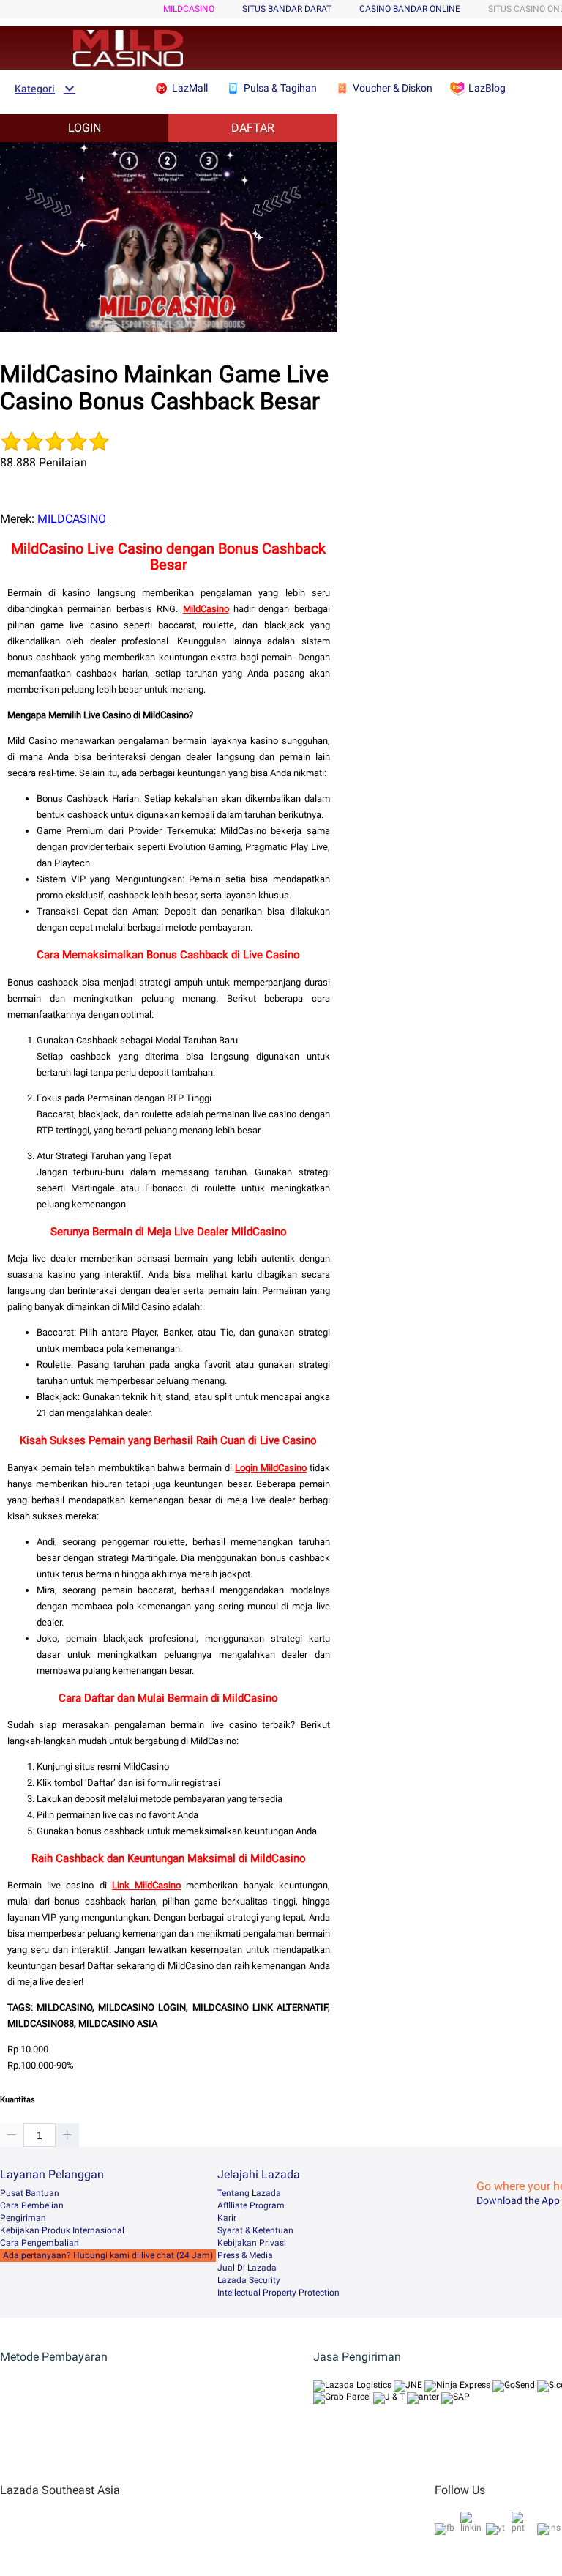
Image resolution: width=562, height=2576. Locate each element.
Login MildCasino (271, 1467)
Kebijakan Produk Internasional (62, 2230)
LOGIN (84, 128)
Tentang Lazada (249, 2193)
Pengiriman (23, 2218)
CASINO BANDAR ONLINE (409, 9)
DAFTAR (252, 128)
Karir (226, 2218)
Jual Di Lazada (247, 2268)
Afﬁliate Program (251, 2205)
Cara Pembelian (32, 2205)
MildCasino (206, 608)
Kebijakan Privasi (251, 2243)
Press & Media (245, 2255)
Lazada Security (248, 2280)
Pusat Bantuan (29, 2193)
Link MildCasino (146, 1885)
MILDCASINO (188, 9)
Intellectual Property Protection (278, 2292)
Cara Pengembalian (39, 2243)
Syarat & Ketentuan (255, 2230)
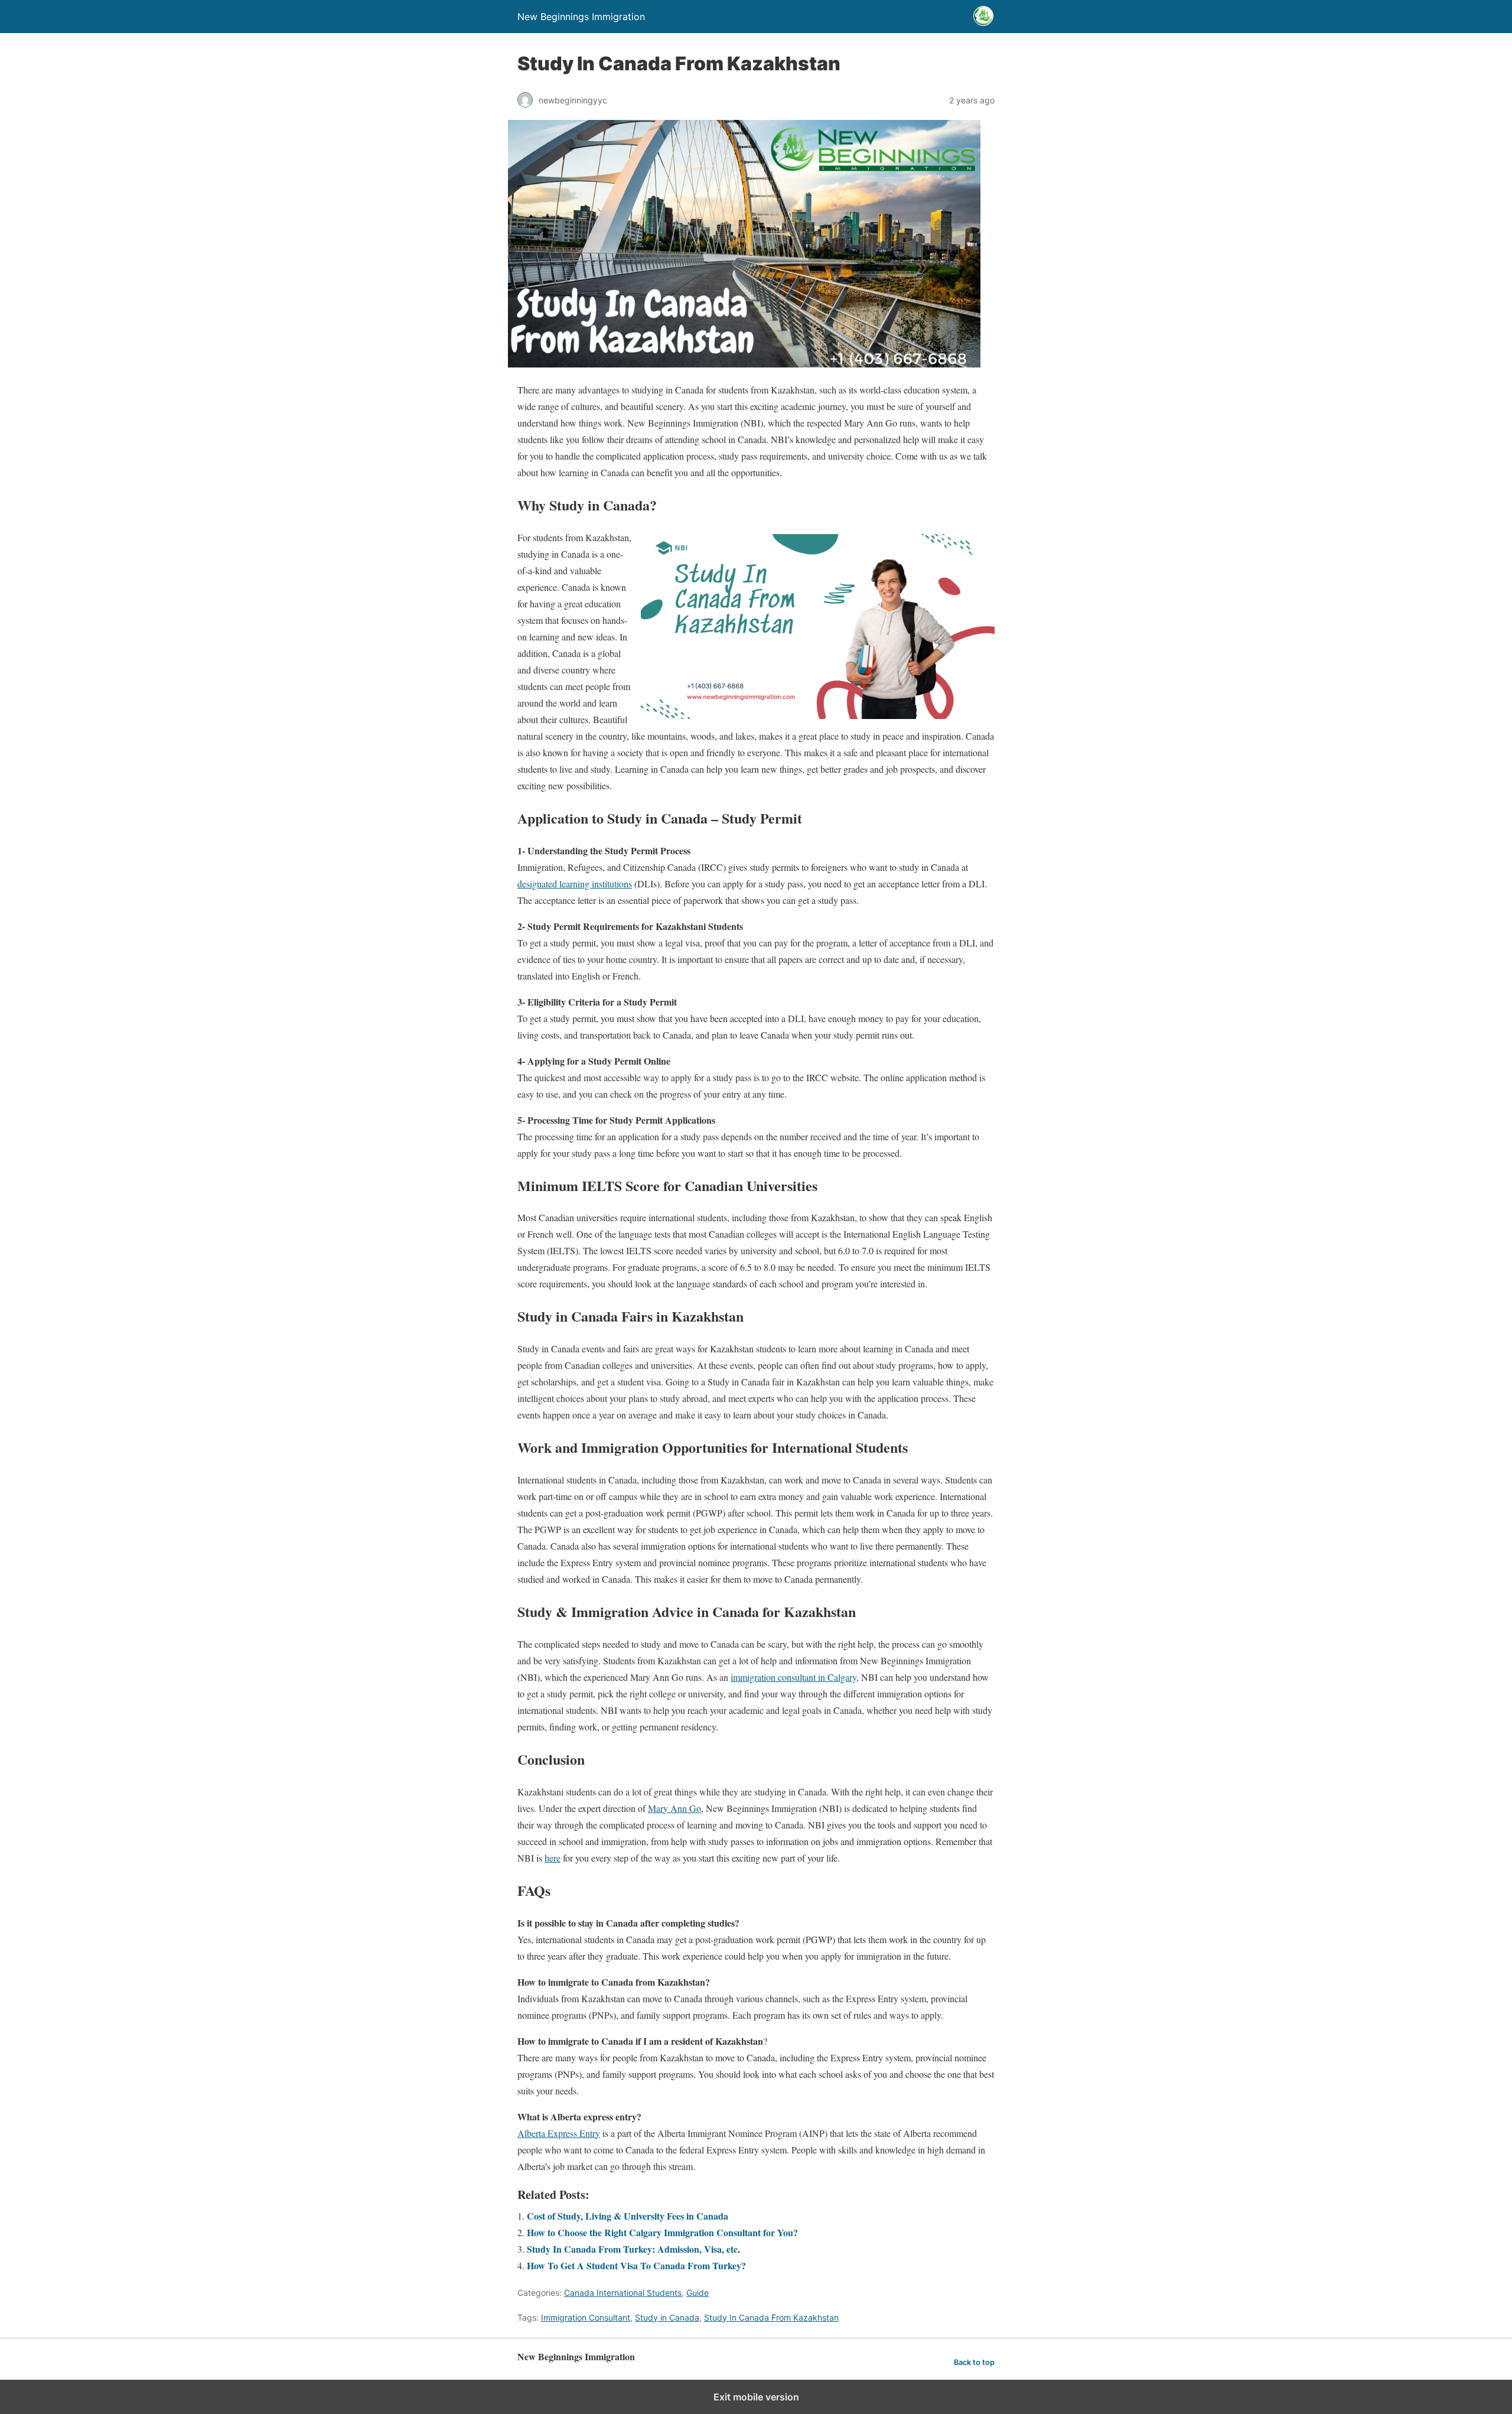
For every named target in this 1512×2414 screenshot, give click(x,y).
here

• **What is needed**
An acceptable answer holds exactly the lines from the one with "Afﬁliate Program (251, 2205)" through the end of the entries above, both ends kept, and no pictures at all.

• **Result for this exercise**
Afﬁliate Program (251, 2205)
Cara Pembelian (32, 2205)
MildCasino (206, 608)
Kebijakan Privasi (251, 2243)
Press & Media (245, 2255)
Lazada Security (248, 2280)
Pusat Bantuan (29, 2193)
Link MildCasino (146, 1885)
MILDCASINO (188, 9)
Intellectual Property Protection (278, 2292)
Cara Pengembalian (39, 2243)
Syarat & Ketentuan (255, 2230)
For every named target in this 1512×2414 screenshot, give click(x,y).
here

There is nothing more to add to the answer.